▶ Exercise instructions
Would you repeat every line below exactly, please?

-- Records provided follows --

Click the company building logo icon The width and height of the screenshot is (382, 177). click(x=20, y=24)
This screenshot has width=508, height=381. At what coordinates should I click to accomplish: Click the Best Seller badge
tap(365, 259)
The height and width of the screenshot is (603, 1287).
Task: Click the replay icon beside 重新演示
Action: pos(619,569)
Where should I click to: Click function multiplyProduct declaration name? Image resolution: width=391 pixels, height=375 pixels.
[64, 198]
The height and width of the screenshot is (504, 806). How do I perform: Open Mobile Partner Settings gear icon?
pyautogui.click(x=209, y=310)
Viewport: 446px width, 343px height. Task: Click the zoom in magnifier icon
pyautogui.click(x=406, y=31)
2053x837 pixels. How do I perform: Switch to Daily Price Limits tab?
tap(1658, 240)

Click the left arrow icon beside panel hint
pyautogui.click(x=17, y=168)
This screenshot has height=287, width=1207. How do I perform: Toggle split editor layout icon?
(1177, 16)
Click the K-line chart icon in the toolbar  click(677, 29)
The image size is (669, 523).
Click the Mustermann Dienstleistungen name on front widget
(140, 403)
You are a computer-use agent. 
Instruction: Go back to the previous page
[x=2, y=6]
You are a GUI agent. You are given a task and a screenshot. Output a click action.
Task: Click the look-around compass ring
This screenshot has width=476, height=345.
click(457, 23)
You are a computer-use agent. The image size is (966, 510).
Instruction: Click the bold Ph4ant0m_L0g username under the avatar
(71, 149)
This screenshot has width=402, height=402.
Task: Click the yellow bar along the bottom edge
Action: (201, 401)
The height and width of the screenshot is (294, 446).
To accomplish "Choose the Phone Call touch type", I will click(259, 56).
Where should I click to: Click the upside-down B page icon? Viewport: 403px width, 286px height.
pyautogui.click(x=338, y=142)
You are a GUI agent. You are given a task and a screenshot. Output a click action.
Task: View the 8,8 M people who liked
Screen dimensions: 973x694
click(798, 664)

-- Records provided concluded --

▶ Exercise response
Click the company building logo icon The width and height of the screenshot is (382, 177). click(x=20, y=24)
This screenshot has width=508, height=381. At what coordinates should I click to accomplish: Click the Best Seller badge
tap(365, 259)
The height and width of the screenshot is (603, 1287).
Task: Click the replay icon beside 重新演示
Action: pos(619,569)
Where should I click to: Click function multiplyProduct declaration name? Image resolution: width=391 pixels, height=375 pixels.
[64, 198]
The height and width of the screenshot is (504, 806). How do I perform: Open Mobile Partner Settings gear icon?
pyautogui.click(x=209, y=310)
Viewport: 446px width, 343px height. Task: Click the zoom in magnifier icon
pyautogui.click(x=406, y=31)
2053x837 pixels. How do I perform: Switch to Daily Price Limits tab?
tap(1658, 240)

Click the left arrow icon beside panel hint
pyautogui.click(x=17, y=168)
This screenshot has height=287, width=1207. How do I perform: Toggle split editor layout icon?
(1177, 16)
Click the K-line chart icon in the toolbar  click(677, 29)
The image size is (669, 523).
Click the Mustermann Dienstleistungen name on front widget
(140, 403)
You are a computer-use agent. 
Instruction: Go back to the previous page
[x=2, y=6]
You are a GUI agent. You are given a task and a screenshot. Output a click action.
Task: Click the look-around compass ring
This screenshot has width=476, height=345.
click(457, 23)
You are a computer-use agent. The image size is (966, 510).
Instruction: Click the bold Ph4ant0m_L0g username under the avatar
(71, 149)
This screenshot has width=402, height=402.
Task: Click the yellow bar along the bottom edge
Action: (201, 401)
The height and width of the screenshot is (294, 446).
To accomplish "Choose the Phone Call touch type", I will click(259, 56).
Where should I click to: Click the upside-down B page icon? Viewport: 403px width, 286px height.
pyautogui.click(x=338, y=142)
You are a GUI agent. You are given a task and a screenshot. Output a click action.
Task: View the 8,8 M people who liked
Screen dimensions: 973x694
click(798, 664)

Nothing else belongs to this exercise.